Syd throws up from nerves behind the restaurant on family-and-friends night, but then she gets right back to work. It’s enough to prove to her dad, who was so scared for Sydney to fail earlier in the season, that this is “the thing” she’s meant to do. Sydney may not have needed any more validation for her culinary ambitions, but it still means a lot that her dad finally gets it.
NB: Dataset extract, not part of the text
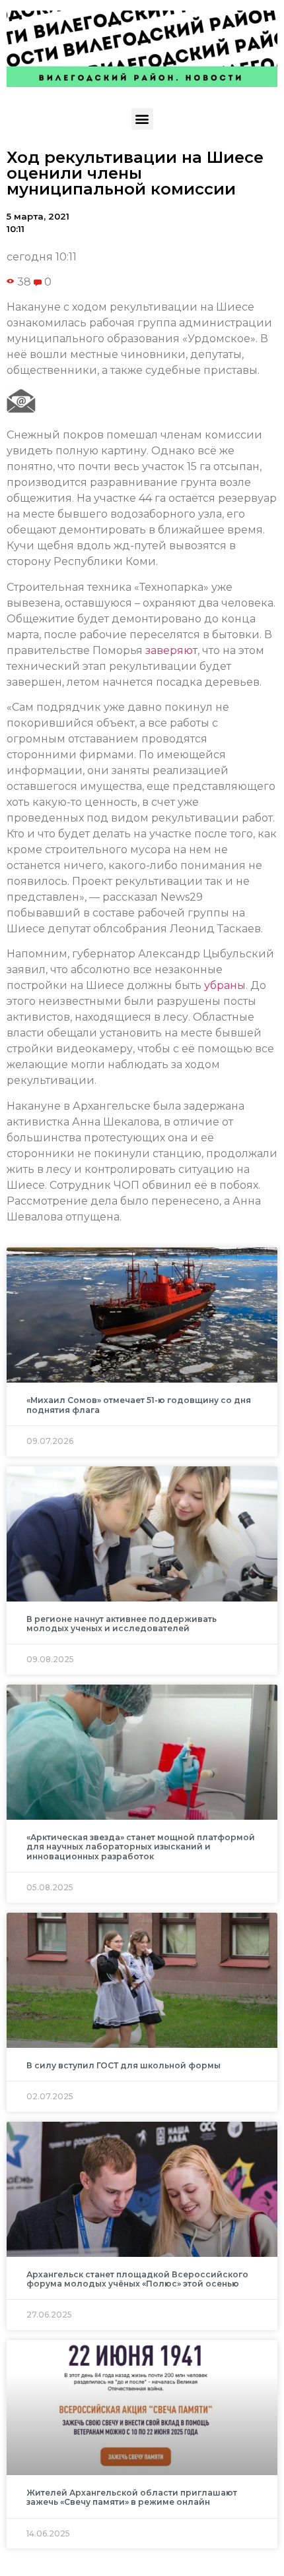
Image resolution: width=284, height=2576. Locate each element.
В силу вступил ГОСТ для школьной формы (123, 2065)
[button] (142, 119)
Marcus’ mom might be in danger …

The final episode of the season focuses for too long on pastry chef Marcus’ phone, buzzing with missed calls from his mom’s nurse. Marcus’ mom was seriously ill throughout season two, so it was a huge deal when, earlier in the season, Carmy sent our doughnut-loving chef to Copenhagen for a dessert apprenticeship. He was so hesitant to leave his mom, but the experience was creatively fulfilling and inspiring for sweet Marcus. Couldn’t “The Bear” let him hold onto that happiness? Multiple messages from his mother’s nurse is definitely not a good sign for The Bear’s chillest employee.

… while Carmy’s mom is still starting drama

Things are … not great between the surviving Berzatto children and their mother, played by Jamie Lee Curtis. Last season’s Christmas flashback episode introduced us to Donna Berzatto as the hard-drinking, emotionally vampiric and deeply depressed mother who broke down while cooking the traditional Italian “feast of the seven fishes” and drove her car through her own house. Merry Christmas, indeed.

When we meet Donna in the present day, she’s hiding outside the restaurant. She can’t bring herself to come in because she doesn’t want to ruin the nice thing her kids made together. Maybe she’ll let her kids feed her at The Bear this season.

What’s on the menu in Season 3

The interpersonal dynamics in The Bear’s kitchen are perhaps more fragile than the electrical wiring Mikey bungled to burn the restaurant down.

Will Sydney and Carmy find a professional arrangement that works for them? Will Carmy win Claire back, or even try? What will become of Marcus’ mom, and how will that affect him in the kitchen? Will The Bear earn that Michelin star and stick it out in the Chicago restaurant scene? Will Curtis, Colman, John Mulaney, Bob Odenkirk and Sarah Paulson return as guest stars, or will a new slew of celebs cameo? And which Taylor Swift song will Richie rock out to this season?

All will be revealed (we hope) when “The Bear” returns.